Word and element location entries -
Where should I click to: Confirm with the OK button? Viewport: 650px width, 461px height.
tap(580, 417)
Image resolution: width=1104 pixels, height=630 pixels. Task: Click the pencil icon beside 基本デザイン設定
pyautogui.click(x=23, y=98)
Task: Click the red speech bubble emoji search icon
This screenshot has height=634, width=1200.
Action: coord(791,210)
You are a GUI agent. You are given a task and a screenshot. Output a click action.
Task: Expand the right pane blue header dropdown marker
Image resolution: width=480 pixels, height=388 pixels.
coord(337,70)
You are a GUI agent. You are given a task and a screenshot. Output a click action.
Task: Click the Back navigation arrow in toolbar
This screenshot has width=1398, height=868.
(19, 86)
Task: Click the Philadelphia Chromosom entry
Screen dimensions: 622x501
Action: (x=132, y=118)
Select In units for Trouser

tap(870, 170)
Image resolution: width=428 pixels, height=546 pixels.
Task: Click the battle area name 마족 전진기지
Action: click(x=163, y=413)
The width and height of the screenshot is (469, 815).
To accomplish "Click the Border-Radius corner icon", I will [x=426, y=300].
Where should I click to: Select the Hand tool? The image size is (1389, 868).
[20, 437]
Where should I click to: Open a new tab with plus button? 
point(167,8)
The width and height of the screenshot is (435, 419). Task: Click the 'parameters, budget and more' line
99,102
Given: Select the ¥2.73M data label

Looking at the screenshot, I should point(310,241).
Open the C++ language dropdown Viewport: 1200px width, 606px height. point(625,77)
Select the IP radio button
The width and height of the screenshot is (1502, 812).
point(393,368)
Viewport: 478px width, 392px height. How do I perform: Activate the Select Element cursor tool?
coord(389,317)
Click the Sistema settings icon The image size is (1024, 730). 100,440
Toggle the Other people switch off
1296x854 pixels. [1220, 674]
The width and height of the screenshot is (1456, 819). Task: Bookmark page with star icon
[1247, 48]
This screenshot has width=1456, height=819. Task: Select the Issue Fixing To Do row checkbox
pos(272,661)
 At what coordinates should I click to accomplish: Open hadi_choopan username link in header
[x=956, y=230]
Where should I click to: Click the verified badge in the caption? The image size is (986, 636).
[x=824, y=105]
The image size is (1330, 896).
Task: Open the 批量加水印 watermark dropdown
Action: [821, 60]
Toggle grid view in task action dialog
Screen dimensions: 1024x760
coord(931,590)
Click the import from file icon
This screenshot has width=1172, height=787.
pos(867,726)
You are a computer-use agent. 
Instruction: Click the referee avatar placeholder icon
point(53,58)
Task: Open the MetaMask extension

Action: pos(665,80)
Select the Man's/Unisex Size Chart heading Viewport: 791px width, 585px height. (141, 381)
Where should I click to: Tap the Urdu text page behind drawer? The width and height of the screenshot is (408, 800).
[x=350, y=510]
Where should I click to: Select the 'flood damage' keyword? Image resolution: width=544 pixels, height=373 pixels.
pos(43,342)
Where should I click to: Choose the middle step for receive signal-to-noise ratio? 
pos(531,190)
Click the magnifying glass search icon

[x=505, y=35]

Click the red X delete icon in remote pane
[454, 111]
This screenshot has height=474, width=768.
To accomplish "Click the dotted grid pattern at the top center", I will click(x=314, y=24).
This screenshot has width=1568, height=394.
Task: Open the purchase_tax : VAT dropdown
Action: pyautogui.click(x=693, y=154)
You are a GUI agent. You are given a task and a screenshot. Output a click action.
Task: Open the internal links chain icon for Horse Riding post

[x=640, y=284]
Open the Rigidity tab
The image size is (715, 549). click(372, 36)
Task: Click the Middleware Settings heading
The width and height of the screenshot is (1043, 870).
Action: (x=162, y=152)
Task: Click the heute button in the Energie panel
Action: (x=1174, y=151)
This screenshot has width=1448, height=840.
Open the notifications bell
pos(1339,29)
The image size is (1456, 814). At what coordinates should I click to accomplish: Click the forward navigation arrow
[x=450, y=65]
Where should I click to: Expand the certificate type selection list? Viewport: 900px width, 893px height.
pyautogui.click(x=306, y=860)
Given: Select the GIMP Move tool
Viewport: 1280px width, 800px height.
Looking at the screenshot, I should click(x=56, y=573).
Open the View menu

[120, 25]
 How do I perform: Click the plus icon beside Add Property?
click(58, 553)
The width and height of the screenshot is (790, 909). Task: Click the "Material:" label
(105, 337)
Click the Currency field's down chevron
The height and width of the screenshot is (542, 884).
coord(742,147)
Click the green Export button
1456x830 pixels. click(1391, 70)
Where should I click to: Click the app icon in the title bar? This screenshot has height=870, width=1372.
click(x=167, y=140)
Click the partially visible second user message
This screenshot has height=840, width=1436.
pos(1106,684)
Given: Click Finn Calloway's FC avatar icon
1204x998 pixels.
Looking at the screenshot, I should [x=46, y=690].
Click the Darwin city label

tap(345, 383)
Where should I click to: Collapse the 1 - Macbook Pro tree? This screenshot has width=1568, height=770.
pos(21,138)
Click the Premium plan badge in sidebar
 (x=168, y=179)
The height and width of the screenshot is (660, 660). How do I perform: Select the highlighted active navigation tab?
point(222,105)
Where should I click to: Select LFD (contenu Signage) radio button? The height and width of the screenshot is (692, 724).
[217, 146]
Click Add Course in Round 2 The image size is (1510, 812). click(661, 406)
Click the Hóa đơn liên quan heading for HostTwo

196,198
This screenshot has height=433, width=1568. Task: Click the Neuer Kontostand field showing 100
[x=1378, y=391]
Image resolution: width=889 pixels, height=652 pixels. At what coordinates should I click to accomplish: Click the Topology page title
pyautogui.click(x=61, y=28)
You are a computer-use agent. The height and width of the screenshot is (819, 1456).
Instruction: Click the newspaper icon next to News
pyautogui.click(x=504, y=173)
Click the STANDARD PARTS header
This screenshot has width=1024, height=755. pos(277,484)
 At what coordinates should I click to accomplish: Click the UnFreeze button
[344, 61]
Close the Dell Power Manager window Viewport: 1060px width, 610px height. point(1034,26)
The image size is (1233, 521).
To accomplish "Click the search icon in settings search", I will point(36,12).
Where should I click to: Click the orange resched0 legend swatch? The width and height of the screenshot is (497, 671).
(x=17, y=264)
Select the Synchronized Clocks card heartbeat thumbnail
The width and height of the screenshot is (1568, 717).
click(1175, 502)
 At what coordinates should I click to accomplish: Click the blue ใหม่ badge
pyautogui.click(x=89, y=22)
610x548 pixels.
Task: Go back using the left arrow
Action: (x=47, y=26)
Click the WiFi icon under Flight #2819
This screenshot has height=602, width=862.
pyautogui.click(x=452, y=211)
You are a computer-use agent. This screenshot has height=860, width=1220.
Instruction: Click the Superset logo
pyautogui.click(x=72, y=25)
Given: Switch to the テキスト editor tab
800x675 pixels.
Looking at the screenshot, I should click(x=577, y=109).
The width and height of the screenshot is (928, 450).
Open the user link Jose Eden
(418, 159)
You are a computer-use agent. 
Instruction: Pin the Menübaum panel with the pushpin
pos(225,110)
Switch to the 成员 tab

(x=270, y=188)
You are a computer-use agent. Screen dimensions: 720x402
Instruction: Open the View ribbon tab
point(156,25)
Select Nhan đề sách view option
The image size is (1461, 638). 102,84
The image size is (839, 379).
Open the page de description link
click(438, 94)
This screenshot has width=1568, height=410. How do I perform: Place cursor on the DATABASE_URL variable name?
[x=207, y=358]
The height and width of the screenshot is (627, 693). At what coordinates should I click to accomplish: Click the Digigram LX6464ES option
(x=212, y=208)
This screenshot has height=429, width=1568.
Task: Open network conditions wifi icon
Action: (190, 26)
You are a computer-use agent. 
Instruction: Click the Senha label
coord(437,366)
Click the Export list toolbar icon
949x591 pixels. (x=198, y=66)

Exercise -
Convert every line of the entries above into a Markdown table with the columns "Row" and "Line", leaving out blank lines.

The completed task -
| Row | Line |
|---|---|
| 1 | Where should I click to: Confirm with the OK button? Viewport: 650px width, 461px height. |
| 2 | tap(580, 417) |
| 3 | Image resolution: width=1104 pixels, height=630 pixels. Task: Click the pencil icon beside 基本デザイン設定 |
| 4 | pyautogui.click(x=23, y=98) |
| 5 | Task: Click the red speech bubble emoji search icon |
| 6 | This screenshot has height=634, width=1200. |
| 7 | Action: coord(791,210) |
| 8 | You are a GUI agent. You are given a task and a screenshot. Output a click action. |
| 9 | Task: Expand the right pane blue header dropdown marker |
| 10 | Image resolution: width=480 pixels, height=388 pixels. |
| 11 | coord(337,70) |
| 12 | You are a GUI agent. You are given a task and a screenshot. Output a click action. |
| 13 | Task: Click the Back navigation arrow in toolbar |
| 14 | This screenshot has width=1398, height=868. |
| 15 | (19, 86) |
| 16 | Task: Click the Philadelphia Chromosom entry |
| 17 | Screen dimensions: 622x501 |
| 18 | Action: (x=132, y=118) |
| 19 | Select In units for Trouser |
| 20 | tap(870, 170) |
| 21 | Image resolution: width=428 pixels, height=546 pixels. |
| 22 | Task: Click the battle area name 마족 전진기지 |
| 23 | Action: click(x=163, y=413) |
| 24 | The width and height of the screenshot is (469, 815). |
| 25 | To accomplish "Click the Border-Radius corner icon", I will [x=426, y=300]. |
| 26 | Where should I click to: Select the Hand tool? The image size is (1389, 868). |
| 27 | [20, 437] |
| 28 | Where should I click to: Open a new tab with plus button?  |
| 29 | point(167,8) |
| 30 | The width and height of the screenshot is (435, 419). Task: Click the 'parameters, budget and more' line |
| 31 | 99,102 |
| 32 | Given: Select the ¥2.73M data label |
| 33 | Looking at the screenshot, I should point(310,241). |
| 34 | Open the C++ language dropdown Viewport: 1200px width, 606px height. point(625,77) |
| 35 | Select the IP radio button |
| 36 | The width and height of the screenshot is (1502, 812). |
| 37 | point(393,368) |
| 38 | Viewport: 478px width, 392px height. How do I perform: Activate the Select Element cursor tool? |
| 39 | coord(389,317) |
| 40 | Click the Sistema settings icon The image size is (1024, 730). 100,440 |
| 41 | Toggle the Other people switch off |
| 42 | 1296x854 pixels. [1220, 674] |
| 43 | The width and height of the screenshot is (1456, 819). Task: Bookmark page with star icon |
| 44 | [1247, 48] |
| 45 | This screenshot has width=1456, height=819. Task: Select the Issue Fixing To Do row checkbox |
| 46 | pos(272,661) |
| 47 |  At what coordinates should I click to accomplish: Open hadi_choopan username link in header |
| 48 | [x=956, y=230] |
| 49 | Where should I click to: Click the verified badge in the caption? The image size is (986, 636). |
| 50 | [x=824, y=105] |
| 51 | The image size is (1330, 896). |
| 52 | Task: Open the 批量加水印 watermark dropdown |
| 53 | Action: [821, 60] |
| 54 | Toggle grid view in task action dialog |
| 55 | Screen dimensions: 1024x760 |
| 56 | coord(931,590) |
| 57 | Click the import from file icon |
| 58 | This screenshot has width=1172, height=787. |
| 59 | pos(867,726) |
| 60 | You are a computer-use agent.  |
| 61 | Instruction: Click the referee avatar placeholder icon |
| 62 | point(53,58) |
| 63 | Task: Open the MetaMask extension |
| 64 | Action: pos(665,80) |
| 65 | Select the Man's/Unisex Size Chart heading Viewport: 791px width, 585px height. (141, 381) |
| 66 | Where should I click to: Tap the Urdu text page behind drawer? The width and height of the screenshot is (408, 800). |
| 67 | [x=350, y=510] |
| 68 | Where should I click to: Select the 'flood damage' keyword? Image resolution: width=544 pixels, height=373 pixels. |
| 69 | pos(43,342) |
| 70 | Where should I click to: Choose the middle step for receive signal-to-noise ratio?  |
| 71 | pos(531,190) |
| 72 | Click the magnifying glass search icon |
| 73 | [x=505, y=35] |
| 74 | Click the red X delete icon in remote pane |
| 75 | [454, 111] |
| 76 | This screenshot has height=474, width=768. |
| 77 | To accomplish "Click the dotted grid pattern at the top center", I will click(x=314, y=24). |
| 78 | This screenshot has width=1568, height=394. |
| 79 | Task: Open the purchase_tax : VAT dropdown |
| 80 | Action: pyautogui.click(x=693, y=154) |
| 81 | You are a GUI agent. You are given a task and a screenshot. Output a click action. |
| 82 | Task: Open the internal links chain icon for Horse Riding post |
| 83 | [x=640, y=284] |
| 84 | Open the Rigidity tab |
| 85 | The image size is (715, 549). click(372, 36) |
| 86 | Task: Click the Middleware Settings heading |
| 87 | The width and height of the screenshot is (1043, 870). |
| 88 | Action: (x=162, y=152) |
| 89 | Task: Click the heute button in the Energie panel |
| 90 | Action: (x=1174, y=151) |
| 91 | This screenshot has width=1448, height=840. |
| 92 | Open the notifications bell |
| 93 | pos(1339,29) |
| 94 | The image size is (1456, 814). At what coordinates should I click to accomplish: Click the forward navigation arrow |
| 95 | [x=450, y=65] |
| 96 | Where should I click to: Expand the certificate type selection list? Viewport: 900px width, 893px height. |
| 97 | pyautogui.click(x=306, y=860) |
| 98 | Given: Select the GIMP Move tool |
| 99 | Viewport: 1280px width, 800px height. |
| 100 | Looking at the screenshot, I should click(x=56, y=573). |
| 101 | Open the View menu |
| 102 | [120, 25] |
| 103 |  How do I perform: Click the plus icon beside Add Property? |
| 104 | click(58, 553) |
| 105 | The width and height of the screenshot is (790, 909). Task: Click the "Material:" label |
| 106 | (105, 337) |
| 107 | Click the Currency field's down chevron |
| 108 | The height and width of the screenshot is (542, 884). |
| 109 | coord(742,147) |
| 110 | Click the green Export button |
| 111 | 1456x830 pixels. click(1391, 70) |
| 112 | Where should I click to: Click the app icon in the title bar? This screenshot has height=870, width=1372. |
| 113 | click(x=167, y=140) |
| 114 | Click the partially visible second user message |
| 115 | This screenshot has height=840, width=1436. |
| 116 | pos(1106,684) |
| 117 | Given: Click Finn Calloway's FC avatar icon |
| 118 | 1204x998 pixels. |
| 119 | Looking at the screenshot, I should [x=46, y=690]. |
| 120 | Click the Darwin city label |
| 121 | tap(345, 383) |
| 122 | Where should I click to: Collapse the 1 - Macbook Pro tree? This screenshot has width=1568, height=770. |
| 123 | pos(21,138) |
| 124 | Click the Premium plan badge in sidebar |
| 125 |  (x=168, y=179) |
| 126 | The height and width of the screenshot is (660, 660). How do I perform: Select the highlighted active navigation tab? |
| 127 | point(222,105) |
| 128 | Where should I click to: Select LFD (contenu Signage) radio button? The height and width of the screenshot is (692, 724). |
| 129 | [217, 146] |
| 130 | Click Add Course in Round 2 The image size is (1510, 812). click(661, 406) |
| 131 | Click the Hóa đơn liên quan heading for HostTwo |
| 132 | 196,198 |
| 133 | This screenshot has height=433, width=1568. Task: Click the Neuer Kontostand field showing 100 |
| 134 | [x=1378, y=391] |
| 135 | Image resolution: width=889 pixels, height=652 pixels. At what coordinates should I click to accomplish: Click the Topology page title |
| 136 | pyautogui.click(x=61, y=28) |
| 137 | You are a computer-use agent. The height and width of the screenshot is (819, 1456). |
| 138 | Instruction: Click the newspaper icon next to News |
| 139 | pyautogui.click(x=504, y=173) |
| 140 | Click the STANDARD PARTS header |
| 141 | This screenshot has width=1024, height=755. pos(277,484) |
| 142 |  At what coordinates should I click to accomplish: Click the UnFreeze button |
| 143 | [344, 61] |
| 144 | Close the Dell Power Manager window Viewport: 1060px width, 610px height. point(1034,26) |
| 145 | The image size is (1233, 521). |
| 146 | To accomplish "Click the search icon in settings search", I will point(36,12). |
| 147 | Where should I click to: Click the orange resched0 legend swatch? The width and height of the screenshot is (497, 671). |
| 148 | (x=17, y=264) |
| 149 | Select the Synchronized Clocks card heartbeat thumbnail |
| 150 | The width and height of the screenshot is (1568, 717). |
| 151 | click(1175, 502) |
| 152 |  At what coordinates should I click to accomplish: Click the blue ใหม่ badge |
| 153 | pyautogui.click(x=89, y=22) |
| 154 | 610x548 pixels. |
| 155 | Task: Go back using the left arrow |
| 156 | Action: (x=47, y=26) |
| 157 | Click the WiFi icon under Flight #2819 |
| 158 | This screenshot has height=602, width=862. |
| 159 | pyautogui.click(x=452, y=211) |
| 160 | You are a computer-use agent. This screenshot has height=860, width=1220. |
| 161 | Instruction: Click the Superset logo |
| 162 | pyautogui.click(x=72, y=25) |
| 163 | Given: Switch to the テキスト editor tab |
| 164 | 800x675 pixels. |
| 165 | Looking at the screenshot, I should click(x=577, y=109). |
| 166 | The width and height of the screenshot is (928, 450). |
| 167 | Open the user link Jose Eden |
| 168 | (418, 159) |
| 169 | You are a computer-use agent.  |
| 170 | Instruction: Pin the Menübaum panel with the pushpin |
| 171 | pos(225,110) |
| 172 | Switch to the 成员 tab |
| 173 | (x=270, y=188) |
| 174 | You are a computer-use agent. Screen dimensions: 720x402 |
| 175 | Instruction: Open the View ribbon tab |
| 176 | point(156,25) |
| 177 | Select Nhan đề sách view option |
| 178 | The image size is (1461, 638). 102,84 |
| 179 | The image size is (839, 379). |
| 180 | Open the page de description link |
| 181 | click(438, 94) |
| 182 | This screenshot has width=1568, height=410. How do I perform: Place cursor on the DATABASE_URL variable name? |
| 183 | [x=207, y=358] |
| 184 | The height and width of the screenshot is (627, 693). At what coordinates should I click to accomplish: Click the Digigram LX6464ES option |
| 185 | (x=212, y=208) |
| 186 | This screenshot has height=429, width=1568. |
| 187 | Task: Open network conditions wifi icon |
| 188 | Action: (190, 26) |
| 189 | You are a computer-use agent.  |
| 190 | Instruction: Click the Senha label |
| 191 | coord(437,366) |
| 192 | Click the Export list toolbar icon |
| 193 | 949x591 pixels. (x=198, y=66) |